- _Task details_:
Show, from the entries below, every line in which "field" appears.

- _Raw data_:

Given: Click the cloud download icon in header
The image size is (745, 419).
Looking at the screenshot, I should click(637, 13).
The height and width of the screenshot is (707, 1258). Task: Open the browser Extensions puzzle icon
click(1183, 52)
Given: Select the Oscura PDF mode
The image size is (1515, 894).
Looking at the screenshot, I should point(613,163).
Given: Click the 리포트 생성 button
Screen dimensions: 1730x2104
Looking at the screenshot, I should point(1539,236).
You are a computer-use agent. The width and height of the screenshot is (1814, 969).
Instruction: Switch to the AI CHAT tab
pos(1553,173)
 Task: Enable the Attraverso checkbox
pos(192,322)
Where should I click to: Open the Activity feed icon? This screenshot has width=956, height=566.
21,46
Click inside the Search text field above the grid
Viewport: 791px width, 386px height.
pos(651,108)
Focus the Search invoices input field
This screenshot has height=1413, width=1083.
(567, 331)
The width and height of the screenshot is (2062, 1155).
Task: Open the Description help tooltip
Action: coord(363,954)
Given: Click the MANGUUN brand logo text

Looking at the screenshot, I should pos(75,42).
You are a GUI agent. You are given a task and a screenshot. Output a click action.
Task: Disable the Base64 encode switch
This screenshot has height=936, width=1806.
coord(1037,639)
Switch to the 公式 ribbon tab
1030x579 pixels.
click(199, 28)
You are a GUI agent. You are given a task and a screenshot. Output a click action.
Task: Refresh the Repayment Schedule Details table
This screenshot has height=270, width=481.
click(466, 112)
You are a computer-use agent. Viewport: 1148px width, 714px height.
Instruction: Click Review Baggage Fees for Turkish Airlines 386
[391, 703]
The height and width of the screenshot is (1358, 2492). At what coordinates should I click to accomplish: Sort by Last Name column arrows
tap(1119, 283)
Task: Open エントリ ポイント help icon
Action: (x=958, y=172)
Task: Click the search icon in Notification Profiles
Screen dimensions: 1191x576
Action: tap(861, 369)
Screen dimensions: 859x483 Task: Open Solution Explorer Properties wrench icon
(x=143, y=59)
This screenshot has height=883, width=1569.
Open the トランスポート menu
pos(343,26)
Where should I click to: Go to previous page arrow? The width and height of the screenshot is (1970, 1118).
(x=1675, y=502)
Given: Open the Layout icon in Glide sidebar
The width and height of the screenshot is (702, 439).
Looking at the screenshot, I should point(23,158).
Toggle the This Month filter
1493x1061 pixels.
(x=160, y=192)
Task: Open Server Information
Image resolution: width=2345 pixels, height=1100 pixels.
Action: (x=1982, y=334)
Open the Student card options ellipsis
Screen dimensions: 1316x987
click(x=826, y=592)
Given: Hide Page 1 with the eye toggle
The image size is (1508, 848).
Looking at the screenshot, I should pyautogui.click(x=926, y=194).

- _Your solution_:
Click inside the Search text field above the grid
Focus the Search invoices input field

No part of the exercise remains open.